This is the mail archive of the
gcc@gcc.gnu.org
mailing list for the GCC project.
Out-of-sight compile times for calculate_loop_depth
- To: gcc at gcc dot gnu dot org
- Subject: Out-of-sight compile times for calculate_loop_depth
- From: Brad Lucier <lucier at math dot purdue dot edu>
- Date: Mon, 7 Feb 2000 10:21:31 -0500 (EST)
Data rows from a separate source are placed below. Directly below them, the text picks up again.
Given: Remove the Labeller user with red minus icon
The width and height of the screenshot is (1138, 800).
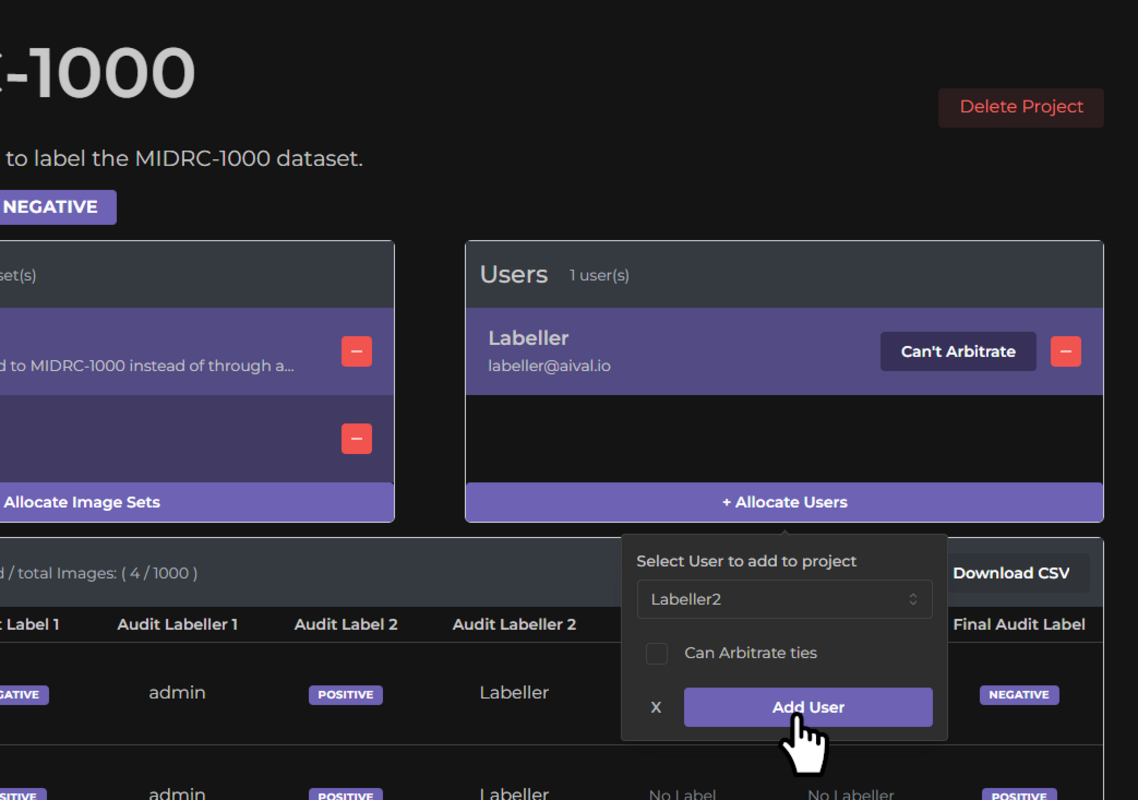Looking at the screenshot, I should [1065, 351].
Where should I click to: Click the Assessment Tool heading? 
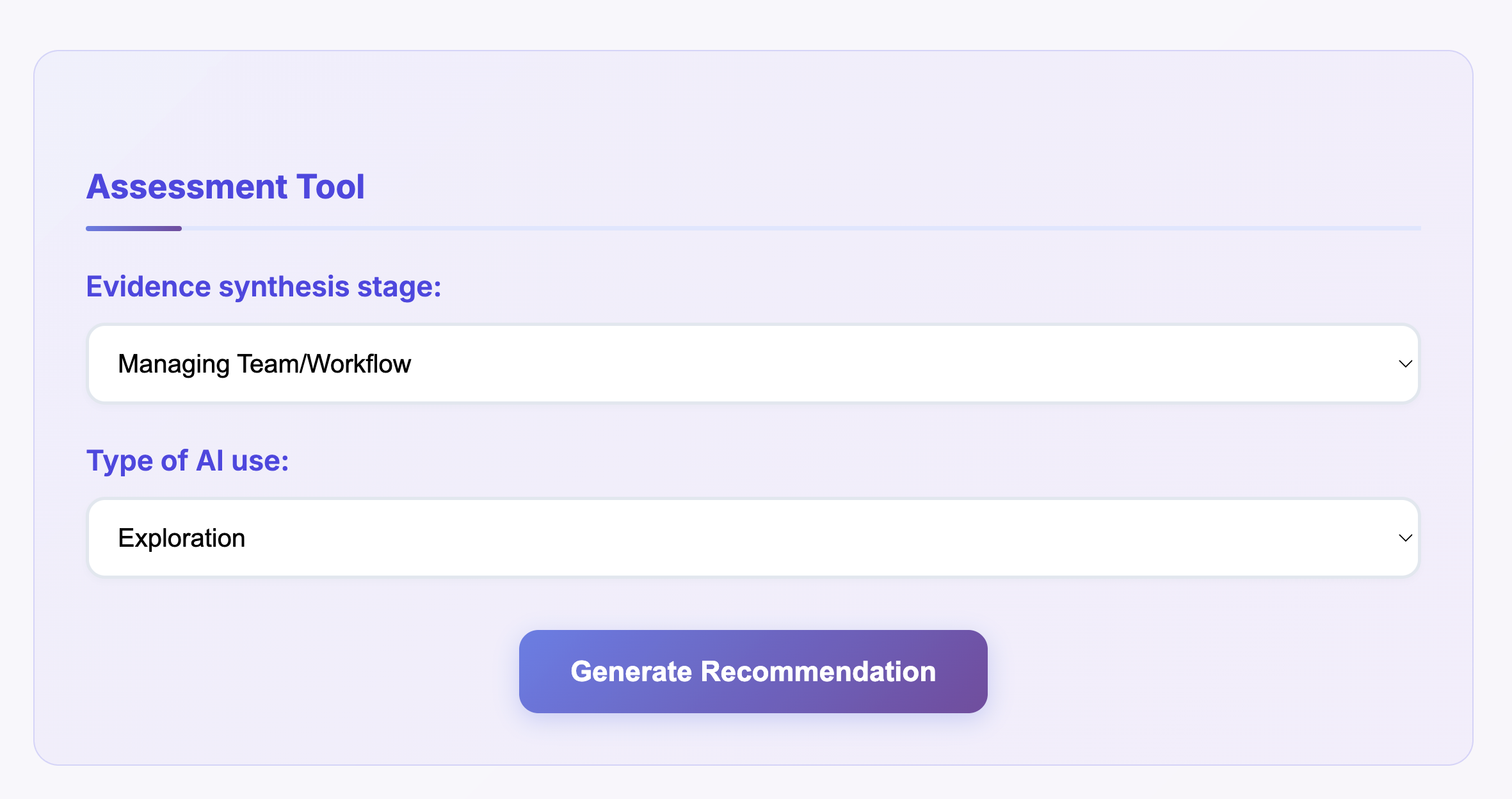click(x=225, y=187)
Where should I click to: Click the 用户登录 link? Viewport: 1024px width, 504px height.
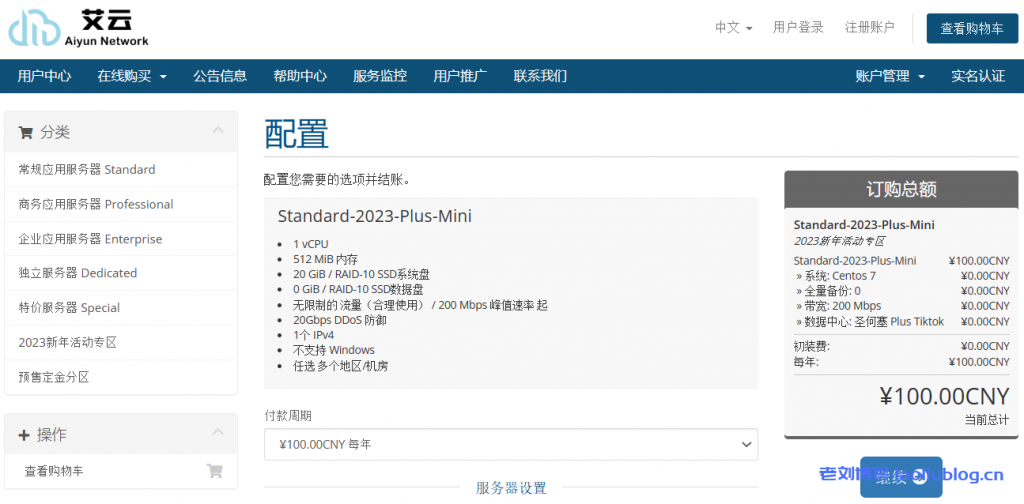[x=798, y=28]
- Cc: lucier at math dot purdue dot edu
With this compiler:
popov-50% /export/u10/egcs-profile/bin/gcc -v
Reading specs from /export/u10/egcs-profile/lib/gcc-lib/alphaev6-unknown-linux-gnu/2.96/specs
gcc version 2.96 20000127 (experimental)
and the input at
http://www.math.purdue.edu/~lucier/_meroon.i.gz
I get the following compile times:
popov-754% /export/u10/egcs-profile/lib/gcc-lib/alphaev6-unknown-linux-gnu/2.96/cc1 -mcpu=ev6 -fno-math-errno -mieee -fPIC -O1 _meroon.i
___H__20___meroon {GC 167029k -> 34257k in 0.801} {GC 58812k -> 37713k in 0.921} {GC 51743k -> 39567k in 0.975} ___init_proc {GC 72784k -> 3025k in 0.065} ____20___meroon
time in parse: 23.625056 (3%)
time in integration: 0.000000 (0%)
time in jump: 81.106576 (9%)
time in cse: 9.978624 (1%)
time in gcse: 0.000000 (0%)
time in loop: 0.039040 (0%)
time in cse2: 0.000000 (0%)
time in branch-prob: 0.000000 (0%)
time in flow: 738.114640 (81%) <=!!!!!!!!!!!!!!!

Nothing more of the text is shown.